## DIRECTIONS:
Retype the listing exactly as it stands, and keep every image out.

## GIVEN DATA:

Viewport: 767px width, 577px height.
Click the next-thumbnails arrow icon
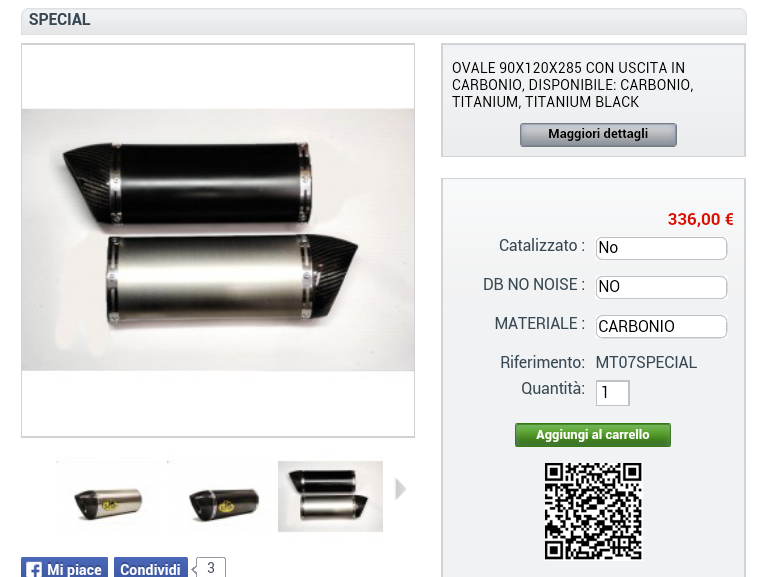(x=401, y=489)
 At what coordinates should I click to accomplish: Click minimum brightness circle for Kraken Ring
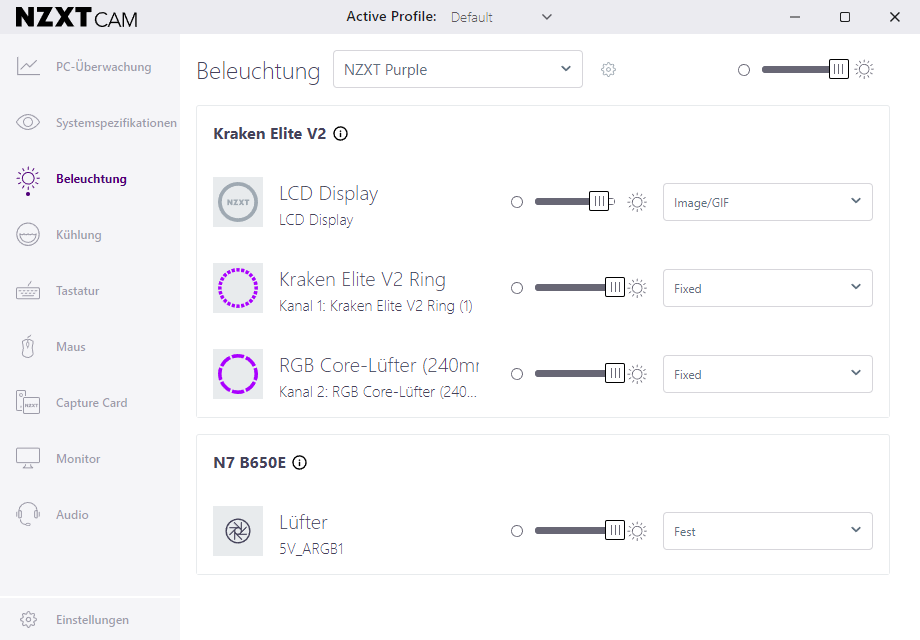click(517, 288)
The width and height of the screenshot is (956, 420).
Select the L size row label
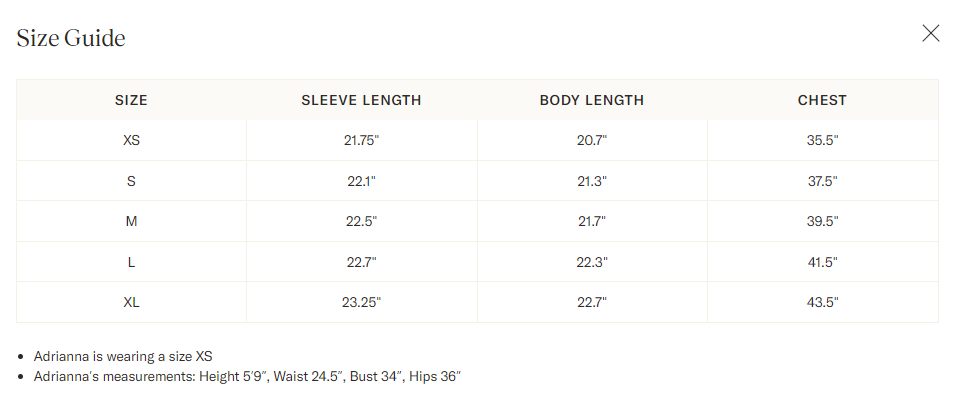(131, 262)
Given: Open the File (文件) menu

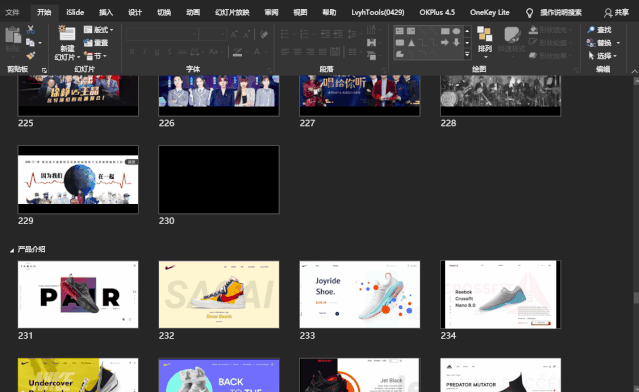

## COMPLETED TASK:
Viewport: 767px width, 577px height.
Click the next-thumbnails arrow icon
(x=401, y=489)
 At what coordinates should I click to accomplish: Click minimum brightness circle for Kraken Ring
click(517, 288)
The width and height of the screenshot is (956, 420).
Select the L size row label
(131, 262)
Given: Open the File (文件) menu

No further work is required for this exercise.